- _TASK TO COMPLETE_
The records below are to be retyped in full. Keep every word.

(Beginning of MATERIAL FOR THIS TASK)

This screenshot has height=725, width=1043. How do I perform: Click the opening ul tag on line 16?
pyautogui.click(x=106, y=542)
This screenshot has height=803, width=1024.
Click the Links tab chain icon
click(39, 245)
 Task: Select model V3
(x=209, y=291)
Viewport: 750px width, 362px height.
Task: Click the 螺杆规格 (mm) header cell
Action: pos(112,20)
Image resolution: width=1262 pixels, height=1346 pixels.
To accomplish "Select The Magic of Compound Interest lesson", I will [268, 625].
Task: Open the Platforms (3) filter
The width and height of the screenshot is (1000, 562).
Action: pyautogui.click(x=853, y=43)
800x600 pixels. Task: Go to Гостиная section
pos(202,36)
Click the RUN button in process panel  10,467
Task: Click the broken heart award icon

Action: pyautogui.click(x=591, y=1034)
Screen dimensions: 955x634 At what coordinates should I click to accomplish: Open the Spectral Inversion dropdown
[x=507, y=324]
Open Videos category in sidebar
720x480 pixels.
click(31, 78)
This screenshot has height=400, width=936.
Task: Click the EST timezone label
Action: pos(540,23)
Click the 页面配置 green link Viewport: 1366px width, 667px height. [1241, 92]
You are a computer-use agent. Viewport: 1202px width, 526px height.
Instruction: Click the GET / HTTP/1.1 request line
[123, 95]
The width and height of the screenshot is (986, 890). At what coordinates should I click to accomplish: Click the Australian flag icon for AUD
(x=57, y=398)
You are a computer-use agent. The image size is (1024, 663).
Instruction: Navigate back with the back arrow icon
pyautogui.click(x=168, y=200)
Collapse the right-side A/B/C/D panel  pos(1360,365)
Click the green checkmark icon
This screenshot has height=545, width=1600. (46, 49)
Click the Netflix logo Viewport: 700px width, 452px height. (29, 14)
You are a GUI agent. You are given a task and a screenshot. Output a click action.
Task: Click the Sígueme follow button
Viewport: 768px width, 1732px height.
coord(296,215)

(End of MATERIAL FOR THIS TASK)

- _RESPONSE_
This screenshot has height=725, width=1043. How do I perform: Click the opening ul tag on line 16?
pyautogui.click(x=106, y=542)
This screenshot has height=803, width=1024.
Click the Links tab chain icon
click(39, 245)
 Task: Select model V3
(x=209, y=291)
Viewport: 750px width, 362px height.
Task: Click the 螺杆规格 (mm) header cell
Action: pos(112,20)
Image resolution: width=1262 pixels, height=1346 pixels.
To accomplish "Select The Magic of Compound Interest lesson", I will [268, 625].
Task: Open the Platforms (3) filter
The width and height of the screenshot is (1000, 562).
Action: pyautogui.click(x=853, y=43)
800x600 pixels. Task: Go to Гостиная section
pos(202,36)
Click the RUN button in process panel  10,467
Task: Click the broken heart award icon

Action: pyautogui.click(x=591, y=1034)
Screen dimensions: 955x634 At what coordinates should I click to accomplish: Open the Spectral Inversion dropdown
[x=507, y=324]
Open Videos category in sidebar
720x480 pixels.
click(31, 78)
This screenshot has height=400, width=936.
Task: Click the EST timezone label
Action: pos(540,23)
Click the 页面配置 green link Viewport: 1366px width, 667px height. [1241, 92]
You are a computer-use agent. Viewport: 1202px width, 526px height.
Instruction: Click the GET / HTTP/1.1 request line
[123, 95]
The width and height of the screenshot is (986, 890). At what coordinates should I click to accomplish: Click the Australian flag icon for AUD
(x=57, y=398)
You are a computer-use agent. The image size is (1024, 663).
Instruction: Navigate back with the back arrow icon
pyautogui.click(x=168, y=200)
Collapse the right-side A/B/C/D panel  pos(1360,365)
Click the green checkmark icon
This screenshot has height=545, width=1600. (46, 49)
Click the Netflix logo Viewport: 700px width, 452px height. (29, 14)
You are a GUI agent. You are given a task and a screenshot. Output a click action.
Task: Click the Sígueme follow button
Viewport: 768px width, 1732px height.
coord(296,215)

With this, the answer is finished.